Automatic Diagnosis and Remediation Tool
Overview
The automatic remediation tool is used to check the health of the Kubernetes cluster after the installation, patch deployments or upgrades. You can choose to perform only diagnosis or a remediation along with the diagnosis of the various Kubernetes components and the services.
In diagnosis only the logs of the issues encountered are collected and saved in a file, while in remediation, the utility attempts to fix the issues encountered during the diagnostic process.
This tool can also be used before the patch and upgrade process to determine if users can proceed with the deployment process.
Diagnosis and Remediation Process
To initiate the remediation process
-
Navigate to the appviewx_kubernetes/scripts folder and
execute the command below.
./appviewx.sh --remediationYou will be prompted to perform a diagnosis or diagnosis with remediation.
-
Enter D for diagnosis only and R for diagnosis with remediation.

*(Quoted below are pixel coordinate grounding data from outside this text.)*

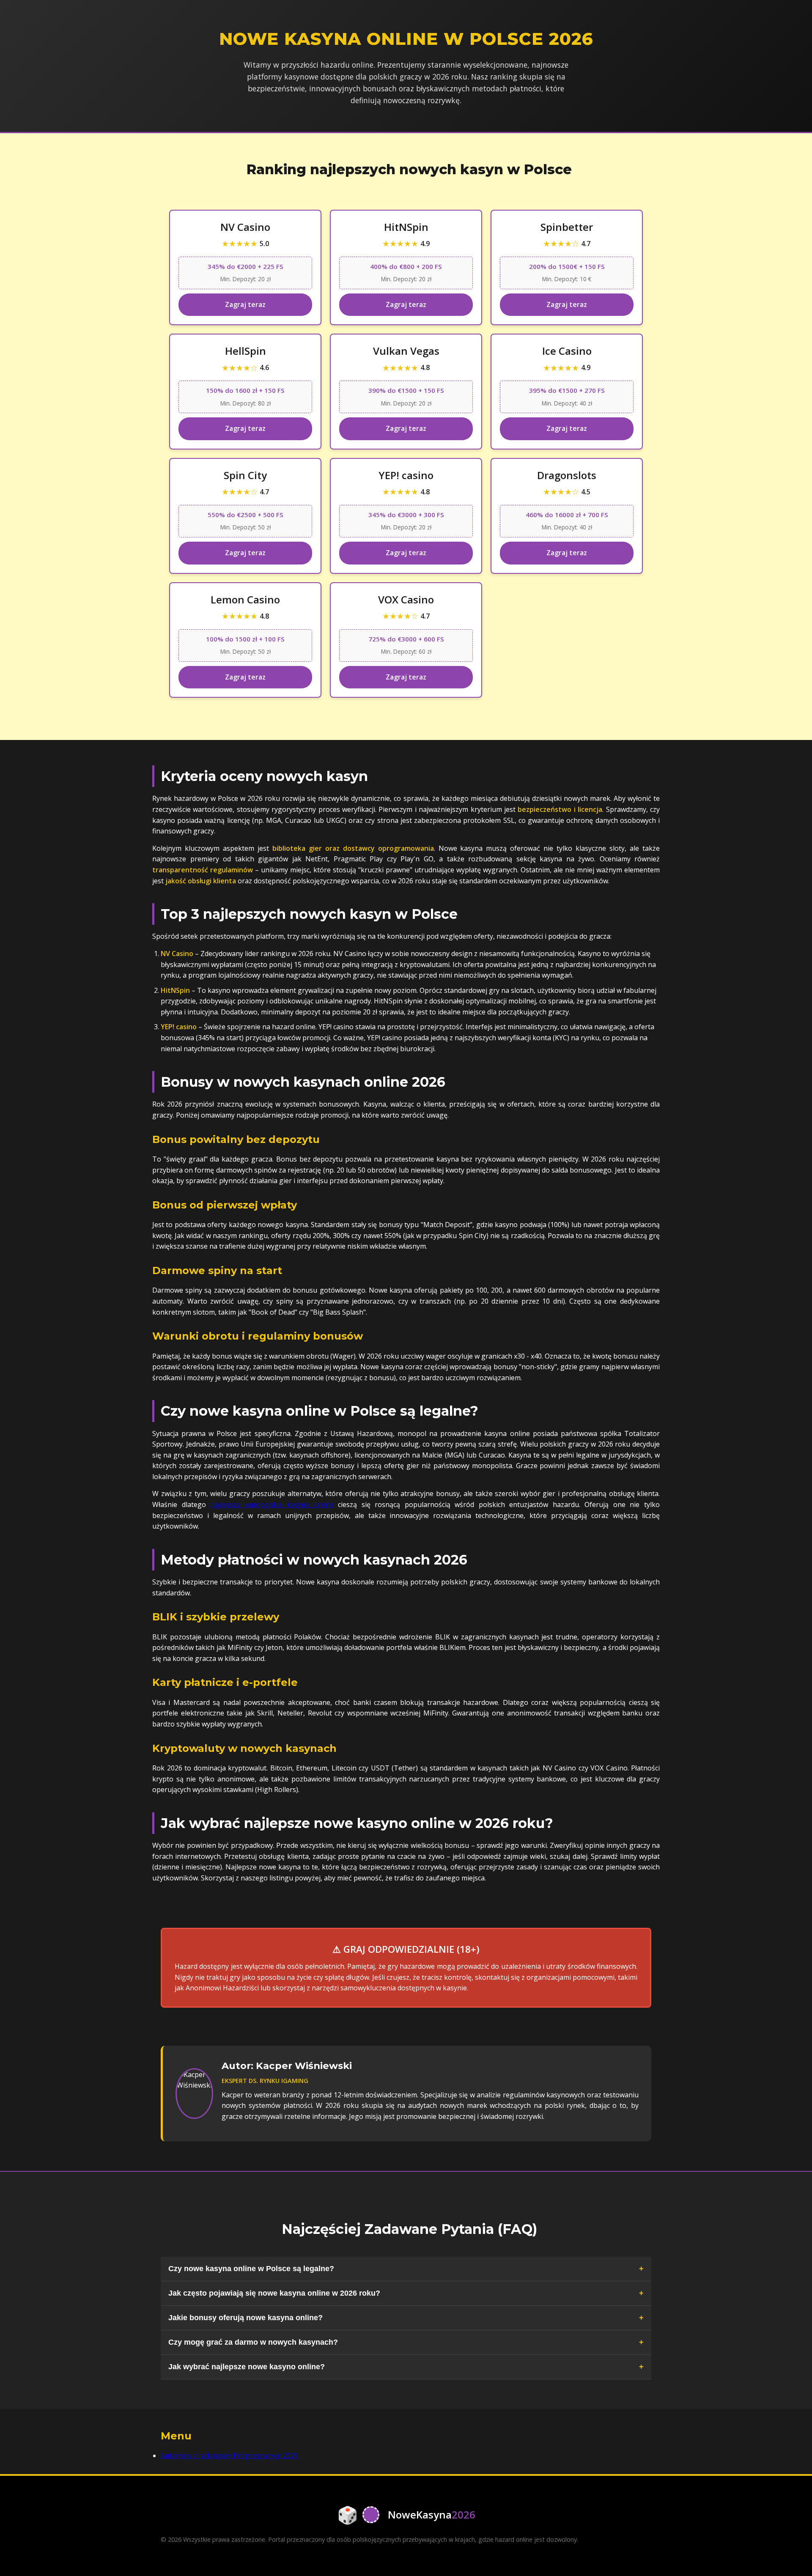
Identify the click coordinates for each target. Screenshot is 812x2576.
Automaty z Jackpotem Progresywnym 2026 (229, 2455)
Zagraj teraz (245, 304)
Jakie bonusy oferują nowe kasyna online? (245, 2317)
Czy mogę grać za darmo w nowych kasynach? (253, 2342)
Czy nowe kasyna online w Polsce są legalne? (251, 2268)
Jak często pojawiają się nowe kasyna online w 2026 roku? (274, 2293)
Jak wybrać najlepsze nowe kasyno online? (246, 2366)
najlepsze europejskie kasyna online (272, 1504)
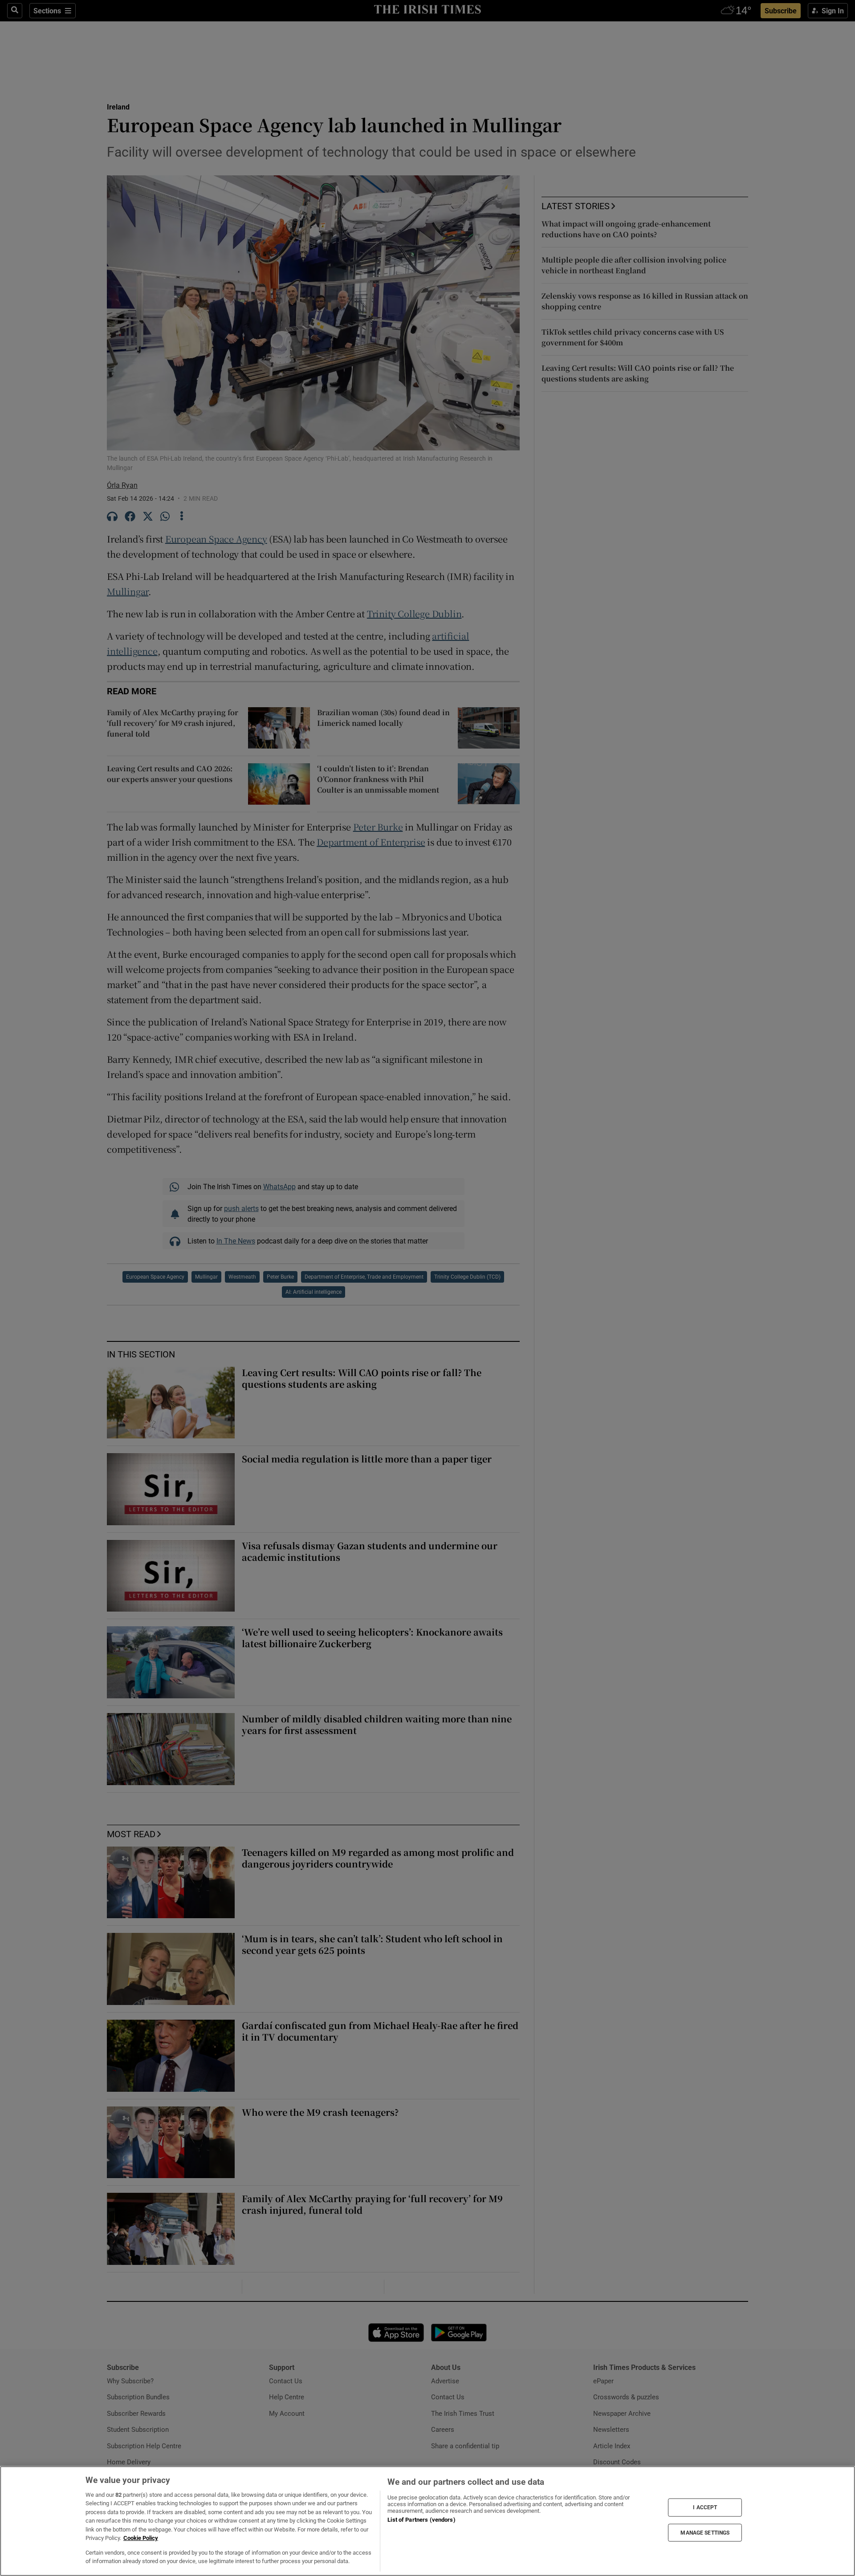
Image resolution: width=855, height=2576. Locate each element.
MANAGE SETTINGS (704, 2532)
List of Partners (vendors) (421, 2519)
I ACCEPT (705, 2507)
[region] (427, 2521)
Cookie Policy (140, 2538)
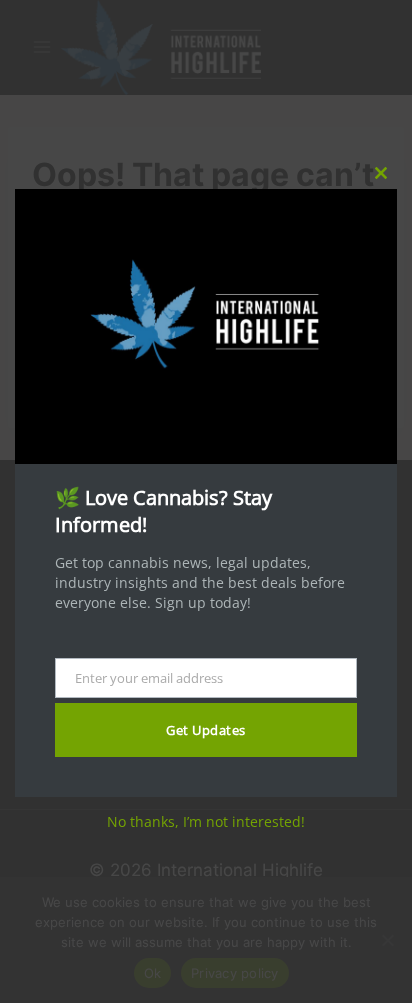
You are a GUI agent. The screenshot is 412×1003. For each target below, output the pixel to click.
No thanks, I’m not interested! (206, 821)
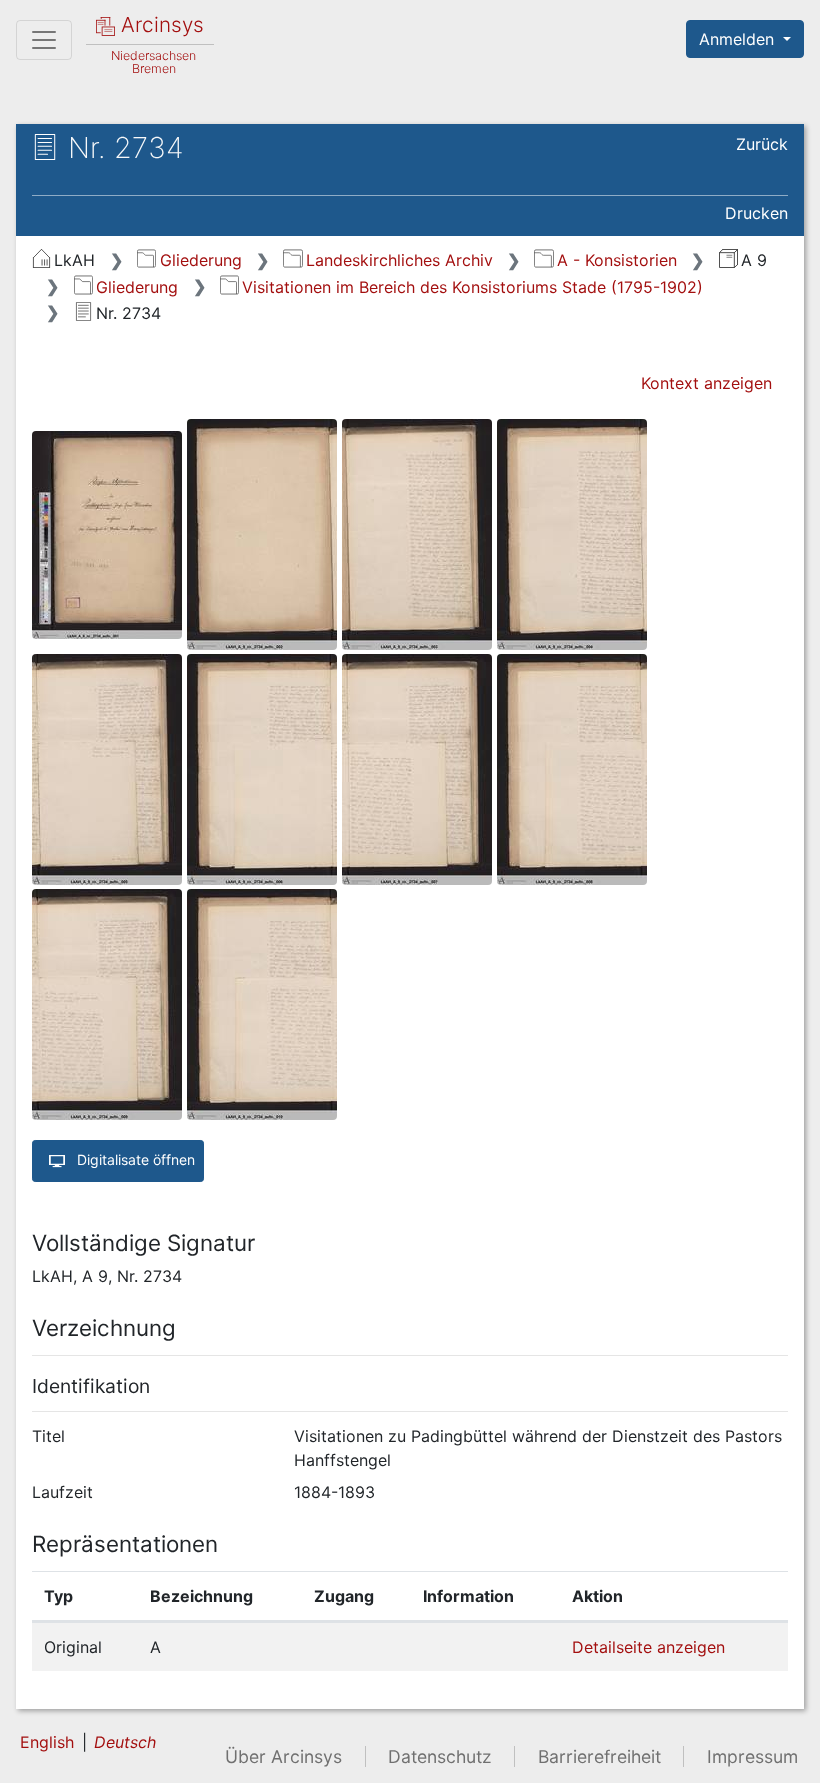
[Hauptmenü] (44, 40)
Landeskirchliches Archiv (399, 260)
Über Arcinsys (283, 1756)
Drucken (756, 213)
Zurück (762, 144)
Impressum (752, 1756)
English (47, 1742)
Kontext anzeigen (706, 383)
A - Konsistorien (616, 260)
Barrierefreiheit (599, 1756)
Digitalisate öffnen (134, 1159)
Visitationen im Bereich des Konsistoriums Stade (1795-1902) (472, 287)
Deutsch (125, 1742)
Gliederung (200, 260)
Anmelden (739, 39)
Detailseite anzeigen (648, 1647)
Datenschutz (440, 1756)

Note: To check for infra readiness use only D.
-
Enter the password if required and continue (for passwordless applications
no passwords will be asked).
- After the process is completed the log files are stored in the location $installer_directory/appviewx_kubernetes/logs/auto_remediation_log_files
Auto Remediation Tool Validations
The following validations are added in auto-remediation tool:
-
Firewalld status check
The firewalld status is checked in all the nodes. By default it should be disabled, but if found in the running state in any node, then the script throws an error.
-
Containerd status check
The containerd status is checked in all the nodes. By default it should be running, but if found in the not running state, then the script throws an error.
-
Kubelet status check
The kubelet status is checked in all the nodes. By default it should be running, but if found in the not running state, then the script throws an error.
-
Kubectl command check
The Kubectl command checked to see if they are working as expected in all the nodes.
-
Hard disk space check
The hard disk usage is checked in all the nodes. If the hard disk usage is more than 70% in any node then the script throws an warning message to free some space.
-
Namespace check
This check is used to find if the avx and dc namespaces are present in the cluster.
-
Kube-system pod status check
The pods of the kube-system namespace are checked to see if the are in the running state.
-
Mongodb pod status check
The mongodb pods are checked to see if the are in the running state.
-
Istio-system pod status check
The pods of the Istio-system namespace are checked to see if the are in the running state.
-
Config-server pod status check
The config-server pods are checked to see if the are in the running state.
-
Consul server status check
The consul server pods are checked to see if the are up; if they are up it then checks if the consul server leader is present.
-
Active OpenBao status check
The active vault pods are checked to see if the are up; if they are up it then checks if the active vault is present.
-
Ephemeral OpenBao status check
The ephemeral vault pods are checked to see if the are up; if they are up it then checks if the active vault is present.
-
DC namespace’s pod status check
This checks the pod status of all DC namespaces to see if are up and running.
-
Calico status check
It checks to see if the calico is working as expected.
-
Istio proxy status check
It checks to see if the istio proxy is working as expected.
-
SElinux status check
This checks to see if the SElinux status is as expected. It should be either permissive or disabled
-
Proxy check
This checks for the proxy status. It should disabled by default.
-
Plugin helm chart check
This checks if helm charts are present for the plugins which are added in the ENABLED_PLUGINS parameter of appviewx.conf file.
-
Infra helm chart check
It checks if helm charts are present for the required infra components.
-
Mongo URL check
It checks if the Mongo URLs are properly updated in avx-common-config config map of the avx and DC namespaces. If they are not then should be updated with the proper values.
-
OpenBao URL check
It checks if the Vault URLs are properly updated in avx-common-config config map of the avx and DC namespaces.
-
Database password check
It checks if the database password is properly updated in avx-common-config config map of the avx and DC namespaces.
-
Super User password check
It checks if the super user password is properly updated in avx-common-config config map of the avx and DC namespaces.
-
Collect TCPDUMP logs
It collects the TCPDUMP logs for all the servers in the cluster.
-
Checking Registered VMs in gateway config
It checks if the VMs (Pod URL) are accurate in the Registered VMs parameter of the Gateway config map.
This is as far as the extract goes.